According to the new laws, Sudanese people no longer face prosecution for apostasy, or “abandoning Islam.” Previously, “anyone convicted of renouncing Islam, or apostasy, could face the death penalty,” in Sudan, the BBC reported.

This also supports women’s rights, as “Sharia law forbids a Muslim woman from marrying outside of her religion,” RFI reported. In 2014, a pregnant woman in Sudan named Meriam Yehya Ibrahim Ishag was jailed and sentenced to death for marrying a fellow Christian. Ibrahim’s father was allegedly Muslim, but she was raised by her mother and never practiced the faith. This was not enough to prevent an apostasy charge. Ibrahim gave birth in prison in Sudan before, in response to international pressure, Sudan released her and allowed her family to travel to America.

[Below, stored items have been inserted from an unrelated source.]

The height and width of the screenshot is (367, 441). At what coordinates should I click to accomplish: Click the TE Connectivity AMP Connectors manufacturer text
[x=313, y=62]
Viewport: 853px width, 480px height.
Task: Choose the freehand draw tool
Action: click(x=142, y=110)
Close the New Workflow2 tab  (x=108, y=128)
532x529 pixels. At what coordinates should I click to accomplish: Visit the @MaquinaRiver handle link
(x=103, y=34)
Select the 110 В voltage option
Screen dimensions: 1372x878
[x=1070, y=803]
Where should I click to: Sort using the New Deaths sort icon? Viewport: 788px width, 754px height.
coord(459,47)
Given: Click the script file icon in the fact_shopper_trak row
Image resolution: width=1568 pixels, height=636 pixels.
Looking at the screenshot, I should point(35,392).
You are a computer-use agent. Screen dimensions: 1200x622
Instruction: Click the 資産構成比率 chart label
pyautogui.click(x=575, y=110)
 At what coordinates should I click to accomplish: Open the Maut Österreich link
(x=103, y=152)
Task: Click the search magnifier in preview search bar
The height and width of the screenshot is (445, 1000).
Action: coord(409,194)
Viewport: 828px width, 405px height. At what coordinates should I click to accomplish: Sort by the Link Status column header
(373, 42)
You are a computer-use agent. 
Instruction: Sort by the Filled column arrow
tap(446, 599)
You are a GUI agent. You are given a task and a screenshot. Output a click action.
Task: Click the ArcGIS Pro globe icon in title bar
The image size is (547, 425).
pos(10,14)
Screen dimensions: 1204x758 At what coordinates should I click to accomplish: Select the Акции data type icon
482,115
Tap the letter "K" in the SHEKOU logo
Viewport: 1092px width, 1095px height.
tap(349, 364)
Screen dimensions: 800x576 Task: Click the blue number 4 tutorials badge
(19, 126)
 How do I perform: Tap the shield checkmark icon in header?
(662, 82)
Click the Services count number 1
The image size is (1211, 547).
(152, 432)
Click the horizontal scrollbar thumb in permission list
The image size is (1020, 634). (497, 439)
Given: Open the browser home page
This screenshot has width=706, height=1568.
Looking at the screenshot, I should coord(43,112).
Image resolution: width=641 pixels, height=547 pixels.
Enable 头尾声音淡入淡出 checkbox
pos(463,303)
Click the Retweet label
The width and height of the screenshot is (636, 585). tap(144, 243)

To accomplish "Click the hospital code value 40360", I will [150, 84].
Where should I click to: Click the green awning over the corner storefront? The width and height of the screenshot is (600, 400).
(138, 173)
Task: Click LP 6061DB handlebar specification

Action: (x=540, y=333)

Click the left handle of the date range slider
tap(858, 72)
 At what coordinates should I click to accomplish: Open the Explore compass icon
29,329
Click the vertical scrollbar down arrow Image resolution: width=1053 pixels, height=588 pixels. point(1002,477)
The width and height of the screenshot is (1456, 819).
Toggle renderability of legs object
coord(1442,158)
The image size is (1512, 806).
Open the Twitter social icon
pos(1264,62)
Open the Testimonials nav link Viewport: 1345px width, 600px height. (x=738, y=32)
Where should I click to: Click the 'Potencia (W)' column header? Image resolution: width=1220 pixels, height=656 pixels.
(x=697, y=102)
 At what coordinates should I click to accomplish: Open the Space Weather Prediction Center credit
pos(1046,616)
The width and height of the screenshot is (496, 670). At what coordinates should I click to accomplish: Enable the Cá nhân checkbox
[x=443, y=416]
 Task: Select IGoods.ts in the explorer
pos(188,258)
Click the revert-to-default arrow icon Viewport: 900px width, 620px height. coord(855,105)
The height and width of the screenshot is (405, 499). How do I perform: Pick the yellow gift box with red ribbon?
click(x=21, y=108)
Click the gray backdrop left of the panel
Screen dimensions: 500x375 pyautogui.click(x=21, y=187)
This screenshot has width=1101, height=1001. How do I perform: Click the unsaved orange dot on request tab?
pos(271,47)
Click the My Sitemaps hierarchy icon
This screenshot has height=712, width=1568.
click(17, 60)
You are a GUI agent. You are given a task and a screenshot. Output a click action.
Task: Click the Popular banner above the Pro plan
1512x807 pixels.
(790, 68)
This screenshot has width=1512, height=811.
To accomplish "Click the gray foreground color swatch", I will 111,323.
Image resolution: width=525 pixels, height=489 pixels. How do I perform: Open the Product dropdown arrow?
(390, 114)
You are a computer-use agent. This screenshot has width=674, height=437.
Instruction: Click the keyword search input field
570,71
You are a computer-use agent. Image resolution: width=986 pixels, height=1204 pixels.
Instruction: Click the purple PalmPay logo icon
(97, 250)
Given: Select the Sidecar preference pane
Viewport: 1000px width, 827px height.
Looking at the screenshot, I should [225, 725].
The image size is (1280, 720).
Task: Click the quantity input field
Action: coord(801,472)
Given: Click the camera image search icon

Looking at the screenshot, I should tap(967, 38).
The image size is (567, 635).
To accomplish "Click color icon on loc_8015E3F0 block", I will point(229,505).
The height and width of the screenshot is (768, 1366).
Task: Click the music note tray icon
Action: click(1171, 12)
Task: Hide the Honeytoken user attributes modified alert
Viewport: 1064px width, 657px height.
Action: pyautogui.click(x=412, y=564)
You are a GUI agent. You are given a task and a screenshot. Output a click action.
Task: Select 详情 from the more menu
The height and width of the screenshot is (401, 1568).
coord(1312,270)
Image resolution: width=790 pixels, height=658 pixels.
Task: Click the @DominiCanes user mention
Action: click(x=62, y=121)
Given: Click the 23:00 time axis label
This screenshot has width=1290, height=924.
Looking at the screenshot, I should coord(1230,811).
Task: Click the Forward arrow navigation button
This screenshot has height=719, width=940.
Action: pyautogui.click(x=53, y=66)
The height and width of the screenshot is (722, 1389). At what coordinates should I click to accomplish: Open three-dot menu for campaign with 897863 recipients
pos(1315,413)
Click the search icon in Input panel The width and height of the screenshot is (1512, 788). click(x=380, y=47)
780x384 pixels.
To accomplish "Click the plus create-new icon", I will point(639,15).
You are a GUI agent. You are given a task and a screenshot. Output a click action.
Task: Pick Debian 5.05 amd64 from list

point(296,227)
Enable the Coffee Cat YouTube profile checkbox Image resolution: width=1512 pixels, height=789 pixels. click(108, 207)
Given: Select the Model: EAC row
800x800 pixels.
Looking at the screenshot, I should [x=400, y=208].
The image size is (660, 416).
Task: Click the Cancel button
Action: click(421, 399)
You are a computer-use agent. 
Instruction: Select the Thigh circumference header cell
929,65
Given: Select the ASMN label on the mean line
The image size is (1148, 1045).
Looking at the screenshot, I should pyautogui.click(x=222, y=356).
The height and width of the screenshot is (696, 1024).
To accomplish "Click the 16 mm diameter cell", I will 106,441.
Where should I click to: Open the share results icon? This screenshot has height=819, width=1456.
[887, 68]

Until now, Sudan’s “morality police would often carry out public flogging for various misdemeanors,” the BBC reported. On Sunday, Abdulbari announced that this corporal punishment had also been abolished.

Last year, Sudan’s longtime ruler Omar al-Bashir was ousted following large-scale street protests; the new reforms represent a continuation of this revolution. A hardline Islamist, al-Bashir had ruled the country under strict Sharia law since 1989.

“[A]n uneasy mixture of those groups which ousted … al-Bashir and his former allies in the military, who ultimately staged a coup against him,” comprise Sudan’s current government, the BBC noted.